But I think it goes deeper than [Bernard] Williams suggests [in his essay]. It's not simply that we'd run out of desires or become someone else. It's that the striving itself, the journey toward what we want, is where the meaning lives. Not in the having, not in the arriving. This is why people who climb Everest, win Academy Awards, or achieve similar ambitions often face depression afterward. The reward wasn't the point. The pursuit was.1

The danger of the unimaginative capitalist, who does not read literature (please take that broadly to mean also "watching film" or "playing video games") and has received no folk knowledge that imparts the wisdom of humanity, is this unknown destruction of life by avoiding death.
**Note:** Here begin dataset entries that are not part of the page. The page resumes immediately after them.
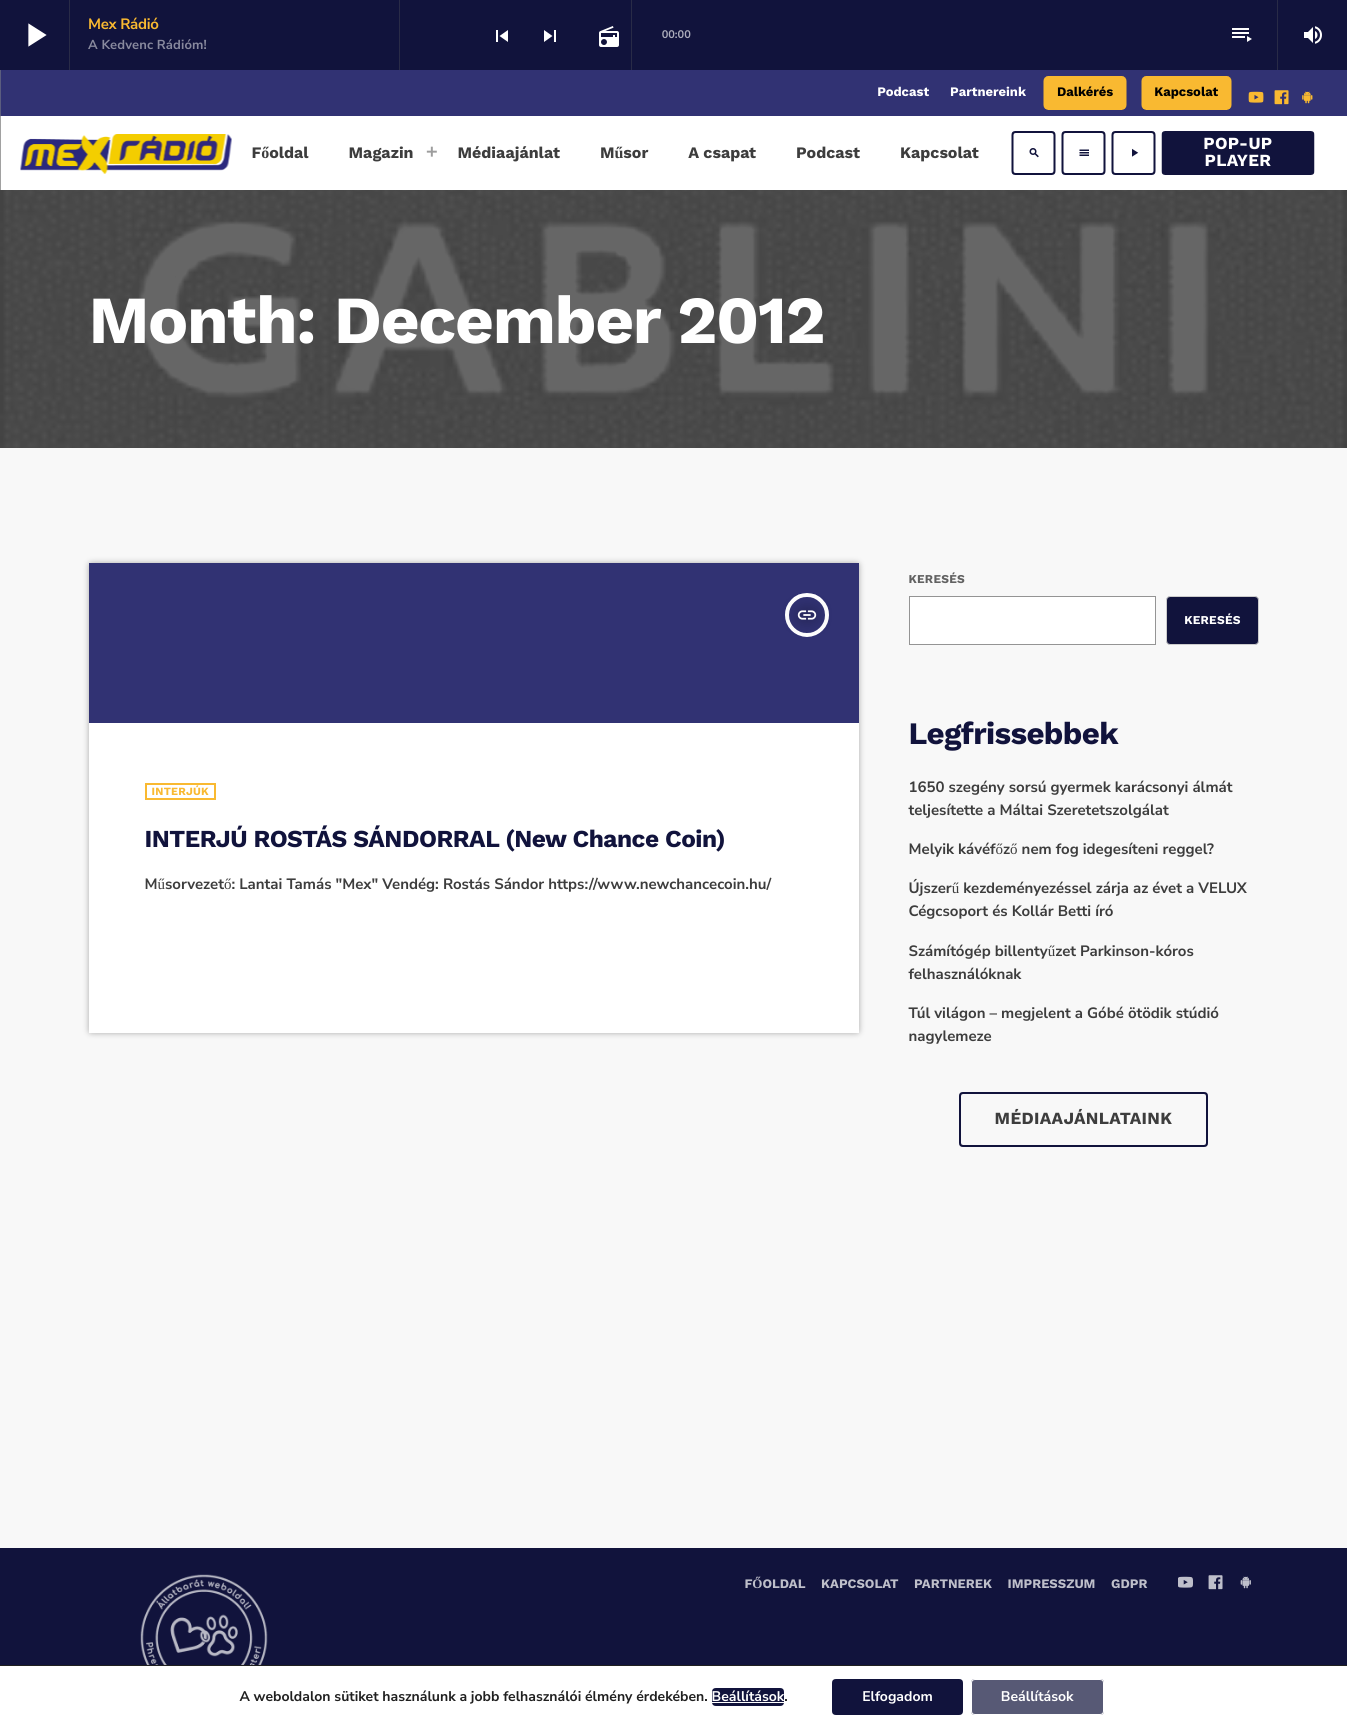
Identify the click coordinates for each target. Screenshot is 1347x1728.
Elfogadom (897, 1696)
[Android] (1307, 100)
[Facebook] (1282, 100)
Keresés (937, 579)
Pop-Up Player (1237, 152)
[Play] (1134, 153)
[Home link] (125, 153)
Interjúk (180, 791)
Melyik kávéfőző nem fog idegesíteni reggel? (1062, 850)
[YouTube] (1256, 100)
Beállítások (748, 1697)
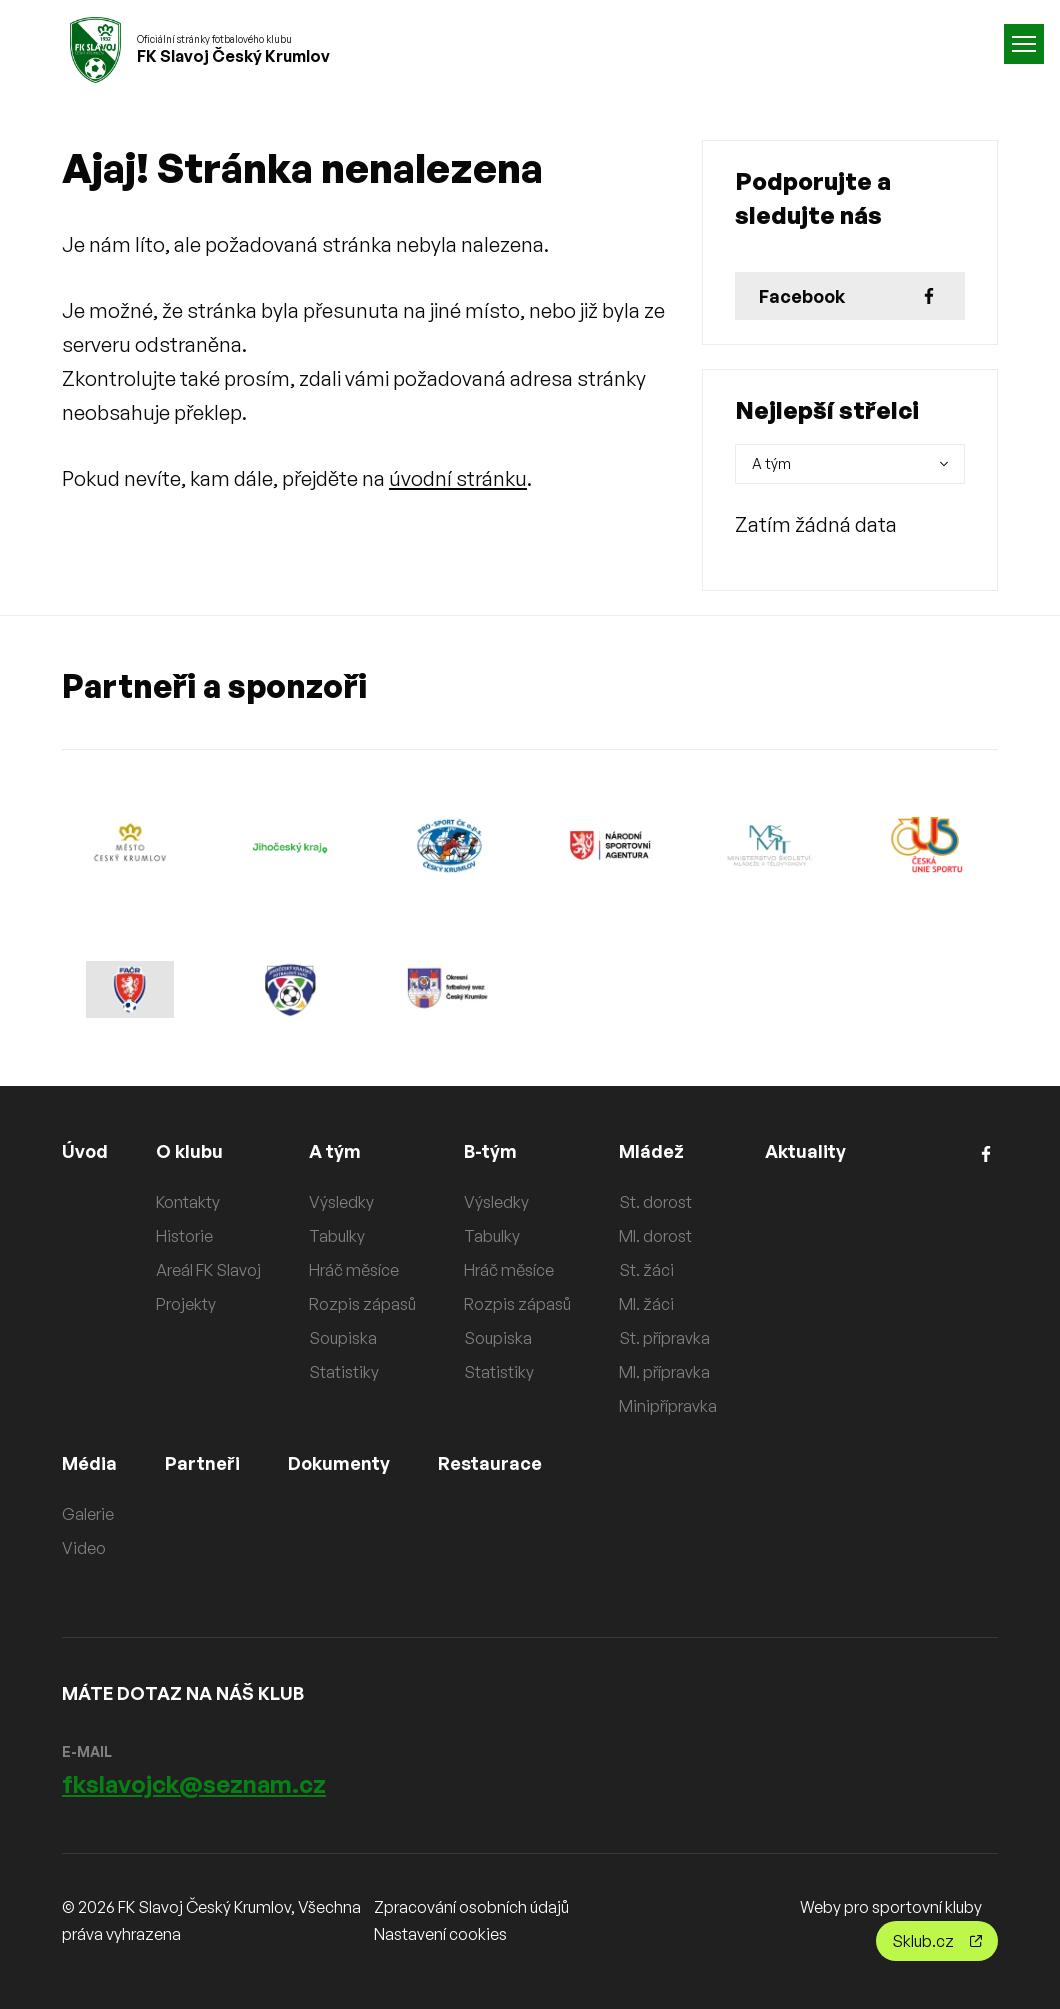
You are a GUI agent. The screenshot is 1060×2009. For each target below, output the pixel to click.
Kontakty (188, 1202)
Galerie (88, 1514)
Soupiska (343, 1338)
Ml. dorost (655, 1236)
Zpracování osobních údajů (471, 1907)
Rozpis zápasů (362, 1304)
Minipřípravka (668, 1406)
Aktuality (805, 1151)
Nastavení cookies (440, 1934)
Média (89, 1463)
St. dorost (655, 1202)
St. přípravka (664, 1338)
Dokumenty (339, 1463)
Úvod (85, 1151)
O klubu (189, 1151)
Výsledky (341, 1202)
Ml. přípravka (664, 1372)
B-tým (491, 1151)
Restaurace (490, 1463)
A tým (335, 1151)
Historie (184, 1236)
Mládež (651, 1151)
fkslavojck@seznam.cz (194, 1784)
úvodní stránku (458, 478)
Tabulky (337, 1236)
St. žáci (646, 1270)
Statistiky (344, 1372)
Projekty (186, 1304)
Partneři (202, 1463)
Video (84, 1548)
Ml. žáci (646, 1304)
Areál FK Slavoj (208, 1270)
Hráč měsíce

Every vampire story is at first a cautionary tale to explain unexplainable phenomena, but, as modernity progresses and more phenomena become explainable (in myriad ways), the vampire becomes the cautionary tale itself: The undead man who no longer lives. Lives in the sense of for something, and so becomes the destruction of everything. Even the destruction of concepts like cleanliness, family, loyalty, and so on.

This is in stark contrast, by the way, to the vampire as queer. The queer monstrosity is outcast from society and so develops new life against or despite society. Anti-life in rejecting what it is that constitutes life. (This is not to say the capitalist is queer, far from it. The capitalist cannot be queer in a conceptual sense because the capitalist is only a creation of the system which produces it—the same system that destroys queers.)

Anyway, about the first kind, Marx called them vampires, too.